• _Extrait du texte_:

Le Conseil d’État s’agace de l’inaction climatique de la France

Dans une décision du 10 mai dernier(*), le Conseil d’État a une nouvelle fois enjoint à l’État de prendre, avant le 30 juin 2024, «toutes mesures supplémentaires utiles» pour réduire les émissions de gaz à effet de serre en France. La dernière décision d’une longue série. Explications.

Le Conseil d’État s’agace de l’inaction climatique de la France

Des objectifs ambitieux et un conflit

Pour mettre en œuvre leur engagement, en ratifiant l’accord de Paris sur le climat du 12 décembre 2015, l’Union européenne et ses États membres ont décidé de réduire leurs émissions de gaz à effet de serre de 30 % par rapport à 2005, d’ici à 2030. Un objectif de 37 % étant assigné à la France, qui s’est fixée à elle-même, par la loi, un objectif encore un peu plus ambitieux de réduction de 40 % de ses émissions en 2030, par rapport à 1990. Face à ce qu’elle considérait être une «inaction climatique», la commune de Grande-Synthe (Nord), exposée fortement à la montée des eaux, a demandé au gouvernement de prendre des mesures supplémentaires, afin de garantir le respect des engagements pris par l’État sur la scène internationale. Un refus lui ayant été opposé, elle a saisi le Conseil d’État, soutenue dans sa démarche par les villes de Paris et Grenoble, ainsi que plusieurs organisations de défense de l’environnement.

• _Questions et consignes_:
a: Répondez à ces questions à partir de l'article sur l'inaction climatique de la France :
(i) Avant quelle date le Conseil d'État a-t-il enjoint à l'État de prendre des mesures supplémentaires ?
(ii) Quel objectif de réduction de ses émissions pour 2030, par rapport à 1990, la France s'est-elle fixé par la loi ?
(iii) Quelles villes ont soutenu la commune de Grande-Synthe dans sa démarche ?
b: Recopiez tout le passage de l'article sur l'inaction climatique, depuis « Dans une décision » jusqu'à « longue série. Explications. ».
c: Poursuivez l'article sur l'inaction climatique de la France à partir de sa dernière phrase.

• _Données fournies_:
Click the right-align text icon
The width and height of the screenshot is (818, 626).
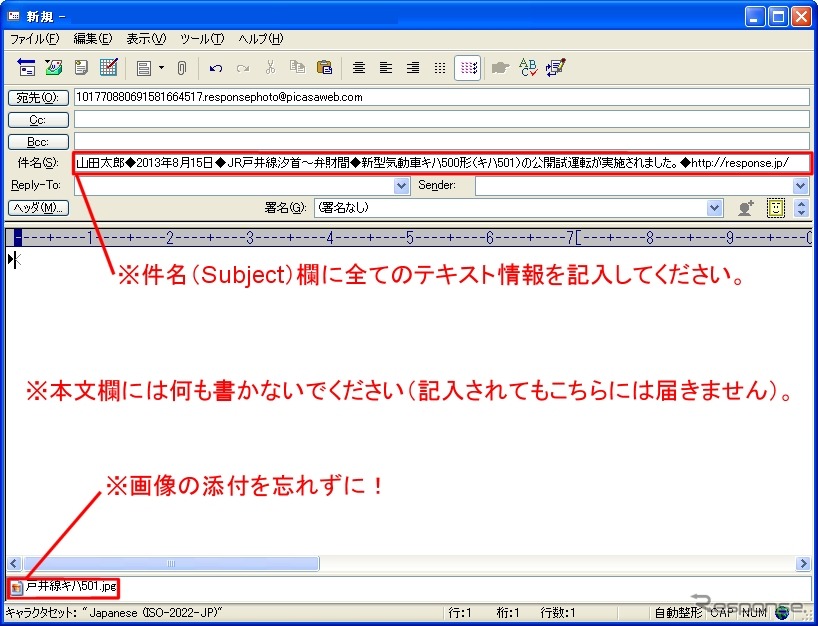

• _Résultats_:
a:
(i) Avant le 30 juin 2024.
(ii) Une réduction de 40 %.
(iii) Paris et Grenoble.

b:
Dans une décision du 10 mai dernier(*), le Conseil d’État a une nouvelle fois enjoint à l’État de prendre, avant le 30 juin 2024, «toutes mesures supplémentaires utiles» pour réduire les émissions de gaz à effet de serre en France. La dernière décision d’une longue série. Explications.

c:
Dans les deux épisodes précédents …

Déjà, fin 2020, le Conseil d’État se montrait d’une relative sévérité envers le «bilan climatique» du gouvernement, mais laissait à ce dernier trois mois pour intensifier ses efforts et prouver qu’il était capable de respecter ses engagements (CE, 19 novembre 2020, Commune de Grande-Synthe et autres, n° 427301). Par une seconde décision historique, du 1er juillet 2021, rendue aux termes de ce délai de trois mois et d’une analyse fine des résultats obtenus, le Conseil sommait l’exécutif de prendre «toutes mesures utiles permettant d’infléchir la courbe des émissions de gaz à effet de serre produites sur le territoire national» avant le 31 mars 2022 (CE, 1er juillet 2021, Commune de Grande-Synthe et autres, n° 427301). Prenant la mesure du problème, le gouvernement a mis en place la Convention citoyenne pour le climat, dont les travaux ont finalement abouti au vote de la loi Climat et Résilience du 22 août 2022. Le Conseil d’État était donc amené à se demander si au 31 mars 2022, le gouvernement avait réalisé suffisamment d’efforts pour atteindre les objectifs qu’il s’était fixé.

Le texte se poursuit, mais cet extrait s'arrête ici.